Configuration Reference

The following configuration options are available:

Option Usage
module Always scalyr_agent.builtin_monitors.kubernetes_events_monitor
max_log_size Optional (defaults to None). How large the log file will grow before it is rotated. If None, then the default value will be taken from the monitor level or the global level log_rotation_max_bytes config option. Set to zero for infinite size. Note that rotation is not visible in Scalyr; it is only relevant for managing disk space on the host running the agent. However, a very small limit could cause logs to be dropped if there is a temporary network outage and the log overflows before it can be sent to Scalyr
max_log_rotations Optional (defaults to None). The maximum number of log rotations before older log files are deleted. If None, then the value is taken from the monitor level or the global level log_rotation_backup_count option. Set to zero for infinite rotations.
log_flush_delay Optional (defaults to 1.0). The time to wait in seconds between flushing the log file containing the kubernetes event messages.

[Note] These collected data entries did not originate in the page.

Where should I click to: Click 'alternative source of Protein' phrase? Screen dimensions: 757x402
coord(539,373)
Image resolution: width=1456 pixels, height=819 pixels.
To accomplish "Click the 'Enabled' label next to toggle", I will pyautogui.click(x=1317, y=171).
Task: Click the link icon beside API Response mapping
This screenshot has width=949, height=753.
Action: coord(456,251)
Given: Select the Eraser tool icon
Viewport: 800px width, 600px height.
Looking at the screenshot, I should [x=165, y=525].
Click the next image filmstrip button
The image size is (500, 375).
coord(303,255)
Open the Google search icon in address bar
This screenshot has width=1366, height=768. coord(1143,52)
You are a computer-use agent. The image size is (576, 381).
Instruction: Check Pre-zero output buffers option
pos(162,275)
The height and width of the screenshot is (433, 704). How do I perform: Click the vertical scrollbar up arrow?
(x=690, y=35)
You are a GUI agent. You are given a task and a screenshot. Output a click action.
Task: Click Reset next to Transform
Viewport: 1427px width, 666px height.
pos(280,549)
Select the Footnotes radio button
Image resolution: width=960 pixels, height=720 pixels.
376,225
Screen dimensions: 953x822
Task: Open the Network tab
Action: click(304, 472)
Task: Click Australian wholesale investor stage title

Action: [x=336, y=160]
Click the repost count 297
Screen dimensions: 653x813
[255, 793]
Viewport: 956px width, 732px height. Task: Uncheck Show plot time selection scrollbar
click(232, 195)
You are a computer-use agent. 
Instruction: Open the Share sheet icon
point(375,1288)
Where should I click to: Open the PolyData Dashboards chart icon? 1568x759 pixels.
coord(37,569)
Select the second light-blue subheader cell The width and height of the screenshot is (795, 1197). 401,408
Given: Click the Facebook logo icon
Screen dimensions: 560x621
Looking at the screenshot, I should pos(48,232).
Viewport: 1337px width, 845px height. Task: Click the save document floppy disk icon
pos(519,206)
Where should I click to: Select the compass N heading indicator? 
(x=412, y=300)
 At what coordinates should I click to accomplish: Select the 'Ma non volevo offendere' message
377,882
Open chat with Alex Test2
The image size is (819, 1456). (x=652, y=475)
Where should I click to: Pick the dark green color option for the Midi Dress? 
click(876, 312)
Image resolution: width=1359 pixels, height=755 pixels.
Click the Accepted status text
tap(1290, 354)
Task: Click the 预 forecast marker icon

message_log Optional (defaults to kubernetes_events.log). Specifies the file name under which event messages are stored. The file will be placed in the default Scalyr log directory, unless it is an absolute path
event_object_filter Optional (defaults to [ 'CronJob', 'DaemonSet', 'Deployment', 'Job', 'Node', 'Pod', 'ReplicaSet', 'ReplicationController', 'StatefulSet' ] ). A list of event object types to filter on. If set, only events whose `involvedObject` `kind` is on this list will be included.
leader_check_interval Optional (defaults to 60). The number of seconds to wait between checks to see if we are still the leader.
leader_node Optional (defaults to None). Force the `leader` to be the scalyr-agent that runs on this node.
check_labels Optional (defaults to False). If true, then the monitor will check for any nodes with the label `agent.config.scalyr.com/events_leader_candidate=true` and the node with this label set and that has the oldestcreation time will be the event monitor leader.
ignore_master Optional (defaults to True). If true, then the monitor will ignore any nodes with the label `node-role.kubernetes.io/master` when determining which node is the event monitor leader.